Still, the only course open was to take such chances as came their way. He could always shield the girl with his own body, or tell her to lie flat on the ground while he closed with an assailant if opportunity served. Being a level-headed, plucky youngster, he was by no means desirous of indulging in deeds of derring-do. The one paramount consideration was the safe conduct of Sylvia to the house, and he hoped sincerely that if a miscreant were trying to escape, he would choose any route save that which led from the wood to Roxton village.
"Don't hesitate if I bid you throw yourself down at full length," he said, unconsciously stroking Sylvia's hair with his free hand. "In a minute or two we'll make for the avenue. Meanwhile, let us listen. If any one is coming in this direction we ought to hear him, and forewarned is forearmed."
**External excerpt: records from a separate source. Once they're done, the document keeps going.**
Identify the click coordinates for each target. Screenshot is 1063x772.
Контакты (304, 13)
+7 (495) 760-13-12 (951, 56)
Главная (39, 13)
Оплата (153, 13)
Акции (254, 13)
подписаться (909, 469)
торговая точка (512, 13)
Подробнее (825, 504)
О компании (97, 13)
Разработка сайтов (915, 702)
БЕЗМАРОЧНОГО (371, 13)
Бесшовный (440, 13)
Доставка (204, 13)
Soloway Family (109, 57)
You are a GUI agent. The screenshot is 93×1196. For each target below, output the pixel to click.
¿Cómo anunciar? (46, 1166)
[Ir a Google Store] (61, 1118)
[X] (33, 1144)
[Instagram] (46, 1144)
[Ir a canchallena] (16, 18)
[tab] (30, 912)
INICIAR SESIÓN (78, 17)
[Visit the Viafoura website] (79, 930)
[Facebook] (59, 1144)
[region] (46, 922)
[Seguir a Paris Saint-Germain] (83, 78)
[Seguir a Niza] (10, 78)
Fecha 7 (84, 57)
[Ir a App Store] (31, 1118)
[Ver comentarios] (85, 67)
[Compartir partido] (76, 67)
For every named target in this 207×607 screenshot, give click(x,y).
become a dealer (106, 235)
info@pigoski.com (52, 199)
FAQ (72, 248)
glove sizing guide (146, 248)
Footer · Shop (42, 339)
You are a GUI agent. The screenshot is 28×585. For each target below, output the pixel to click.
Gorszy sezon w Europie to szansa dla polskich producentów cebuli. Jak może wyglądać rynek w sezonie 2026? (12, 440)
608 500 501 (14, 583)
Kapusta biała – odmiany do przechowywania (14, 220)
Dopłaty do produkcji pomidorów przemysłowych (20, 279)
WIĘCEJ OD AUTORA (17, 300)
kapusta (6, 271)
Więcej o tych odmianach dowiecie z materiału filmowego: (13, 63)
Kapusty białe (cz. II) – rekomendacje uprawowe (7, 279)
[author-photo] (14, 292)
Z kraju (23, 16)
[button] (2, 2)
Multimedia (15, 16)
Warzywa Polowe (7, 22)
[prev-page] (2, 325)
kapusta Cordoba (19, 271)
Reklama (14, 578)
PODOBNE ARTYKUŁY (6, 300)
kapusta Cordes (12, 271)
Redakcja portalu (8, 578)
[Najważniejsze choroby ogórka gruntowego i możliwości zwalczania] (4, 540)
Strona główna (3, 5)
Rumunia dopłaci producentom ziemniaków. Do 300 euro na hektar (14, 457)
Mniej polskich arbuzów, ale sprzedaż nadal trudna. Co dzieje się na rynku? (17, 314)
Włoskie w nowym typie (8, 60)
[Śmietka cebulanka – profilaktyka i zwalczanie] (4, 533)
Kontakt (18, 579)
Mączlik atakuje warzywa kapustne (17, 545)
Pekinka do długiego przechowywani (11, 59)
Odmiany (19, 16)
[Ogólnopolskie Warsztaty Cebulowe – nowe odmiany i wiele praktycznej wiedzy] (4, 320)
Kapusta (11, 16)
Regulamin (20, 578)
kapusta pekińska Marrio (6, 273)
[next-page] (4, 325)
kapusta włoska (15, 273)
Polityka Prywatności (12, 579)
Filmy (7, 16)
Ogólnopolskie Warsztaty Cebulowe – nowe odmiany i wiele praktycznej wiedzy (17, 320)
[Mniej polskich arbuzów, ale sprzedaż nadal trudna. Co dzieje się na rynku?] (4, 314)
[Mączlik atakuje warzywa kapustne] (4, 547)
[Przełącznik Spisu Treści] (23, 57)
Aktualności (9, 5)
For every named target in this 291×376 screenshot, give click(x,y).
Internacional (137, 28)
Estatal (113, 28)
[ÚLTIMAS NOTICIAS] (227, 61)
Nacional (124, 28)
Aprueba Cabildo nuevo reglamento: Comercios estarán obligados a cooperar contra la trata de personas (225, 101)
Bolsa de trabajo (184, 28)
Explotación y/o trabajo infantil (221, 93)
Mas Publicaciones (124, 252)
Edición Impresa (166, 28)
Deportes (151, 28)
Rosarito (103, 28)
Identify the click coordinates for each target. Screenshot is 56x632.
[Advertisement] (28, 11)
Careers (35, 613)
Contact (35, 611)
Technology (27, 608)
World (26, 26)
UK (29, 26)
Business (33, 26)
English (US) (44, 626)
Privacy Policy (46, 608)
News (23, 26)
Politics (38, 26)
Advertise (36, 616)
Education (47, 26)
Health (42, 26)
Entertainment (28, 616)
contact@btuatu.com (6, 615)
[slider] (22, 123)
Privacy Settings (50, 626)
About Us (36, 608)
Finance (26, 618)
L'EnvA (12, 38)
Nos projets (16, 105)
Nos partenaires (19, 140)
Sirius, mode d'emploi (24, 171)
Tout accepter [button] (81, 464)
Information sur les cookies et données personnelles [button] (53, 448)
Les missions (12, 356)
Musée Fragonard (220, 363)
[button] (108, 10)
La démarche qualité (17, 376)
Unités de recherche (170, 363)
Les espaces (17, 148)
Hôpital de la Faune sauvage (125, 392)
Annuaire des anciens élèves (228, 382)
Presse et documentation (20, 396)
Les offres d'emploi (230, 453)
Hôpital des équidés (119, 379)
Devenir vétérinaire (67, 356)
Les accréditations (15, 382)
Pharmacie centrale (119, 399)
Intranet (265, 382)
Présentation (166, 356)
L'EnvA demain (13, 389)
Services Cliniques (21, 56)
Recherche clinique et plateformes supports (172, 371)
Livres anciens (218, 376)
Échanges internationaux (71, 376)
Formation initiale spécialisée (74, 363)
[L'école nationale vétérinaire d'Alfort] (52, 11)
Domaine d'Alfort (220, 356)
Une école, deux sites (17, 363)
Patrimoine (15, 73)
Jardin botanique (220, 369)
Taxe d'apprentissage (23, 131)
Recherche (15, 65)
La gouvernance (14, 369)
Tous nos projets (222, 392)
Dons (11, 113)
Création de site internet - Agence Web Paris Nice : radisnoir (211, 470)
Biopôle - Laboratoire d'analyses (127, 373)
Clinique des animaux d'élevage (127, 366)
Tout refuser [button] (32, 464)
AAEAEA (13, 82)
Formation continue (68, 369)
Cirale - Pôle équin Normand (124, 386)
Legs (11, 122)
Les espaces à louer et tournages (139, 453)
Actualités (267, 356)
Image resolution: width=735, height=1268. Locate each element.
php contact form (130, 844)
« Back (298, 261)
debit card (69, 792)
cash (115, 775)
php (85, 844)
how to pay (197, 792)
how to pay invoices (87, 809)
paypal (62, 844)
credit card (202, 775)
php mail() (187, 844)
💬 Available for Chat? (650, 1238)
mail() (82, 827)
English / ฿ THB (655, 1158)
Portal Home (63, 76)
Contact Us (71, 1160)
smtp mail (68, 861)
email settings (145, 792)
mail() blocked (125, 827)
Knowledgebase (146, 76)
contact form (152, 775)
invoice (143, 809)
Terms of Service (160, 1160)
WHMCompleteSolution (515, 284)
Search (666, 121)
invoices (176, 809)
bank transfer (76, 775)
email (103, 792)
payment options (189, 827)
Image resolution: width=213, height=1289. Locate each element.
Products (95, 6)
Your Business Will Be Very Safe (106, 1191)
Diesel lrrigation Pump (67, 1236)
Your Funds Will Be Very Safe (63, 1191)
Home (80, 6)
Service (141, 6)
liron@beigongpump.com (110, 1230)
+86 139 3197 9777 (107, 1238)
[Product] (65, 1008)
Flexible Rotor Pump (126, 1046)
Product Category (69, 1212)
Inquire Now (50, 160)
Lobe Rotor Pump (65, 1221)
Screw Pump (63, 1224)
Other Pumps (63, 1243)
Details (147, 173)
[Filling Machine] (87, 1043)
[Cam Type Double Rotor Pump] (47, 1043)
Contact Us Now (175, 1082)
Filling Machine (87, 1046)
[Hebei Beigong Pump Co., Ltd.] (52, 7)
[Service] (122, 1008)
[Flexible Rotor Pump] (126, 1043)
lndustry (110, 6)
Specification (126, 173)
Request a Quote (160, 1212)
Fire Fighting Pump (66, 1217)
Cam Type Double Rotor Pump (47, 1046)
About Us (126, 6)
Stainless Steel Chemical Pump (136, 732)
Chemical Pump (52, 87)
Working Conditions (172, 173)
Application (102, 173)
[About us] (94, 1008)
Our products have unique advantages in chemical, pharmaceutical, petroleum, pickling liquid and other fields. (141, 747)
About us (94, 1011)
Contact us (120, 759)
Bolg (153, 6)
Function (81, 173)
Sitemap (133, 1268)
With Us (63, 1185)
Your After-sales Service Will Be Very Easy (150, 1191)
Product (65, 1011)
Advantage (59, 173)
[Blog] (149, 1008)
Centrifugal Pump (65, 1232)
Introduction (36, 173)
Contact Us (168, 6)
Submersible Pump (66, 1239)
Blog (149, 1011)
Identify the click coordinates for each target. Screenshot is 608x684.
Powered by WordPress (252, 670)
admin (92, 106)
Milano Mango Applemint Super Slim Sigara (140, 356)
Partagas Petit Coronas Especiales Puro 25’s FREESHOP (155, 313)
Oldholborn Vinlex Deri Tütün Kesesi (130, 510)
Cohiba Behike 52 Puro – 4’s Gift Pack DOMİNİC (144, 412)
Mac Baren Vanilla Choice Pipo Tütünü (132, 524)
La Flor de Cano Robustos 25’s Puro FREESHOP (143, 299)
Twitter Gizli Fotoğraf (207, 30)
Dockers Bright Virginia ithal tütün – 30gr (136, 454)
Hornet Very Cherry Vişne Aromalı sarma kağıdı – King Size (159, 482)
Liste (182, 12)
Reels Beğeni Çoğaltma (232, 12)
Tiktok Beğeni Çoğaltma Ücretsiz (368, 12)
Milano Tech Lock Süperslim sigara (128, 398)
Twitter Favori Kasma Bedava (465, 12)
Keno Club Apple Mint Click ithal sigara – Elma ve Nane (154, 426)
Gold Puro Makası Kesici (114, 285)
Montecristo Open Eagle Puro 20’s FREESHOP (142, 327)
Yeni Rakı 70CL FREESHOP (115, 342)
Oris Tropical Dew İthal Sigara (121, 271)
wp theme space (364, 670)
Choking back a broken question, she strove submissively to check her distressed sobbing. Were it not for the hubbub of thousands of rooks and pheasants they would assuredly have caught the sounds of Hilton Fenley's panic-stricken onrush through the trees. As it was, he saw them first, and, even in his rabid frenzy, recognized Sylvia. It was only to be expected that he should mistake Trenholme for his brother, and in a new spasm of fright, he recollected he was carrying the rifle. Robert Fenley, of course, would identify it at a glance, and could hardly fail to be more than suspicious at sight of it. With an oath, he threw the telltale weapon back among the undergrowth, and, summoning the last shreds of his shattered nerves to lend some degree of self-control, walked rapidly out into the open park.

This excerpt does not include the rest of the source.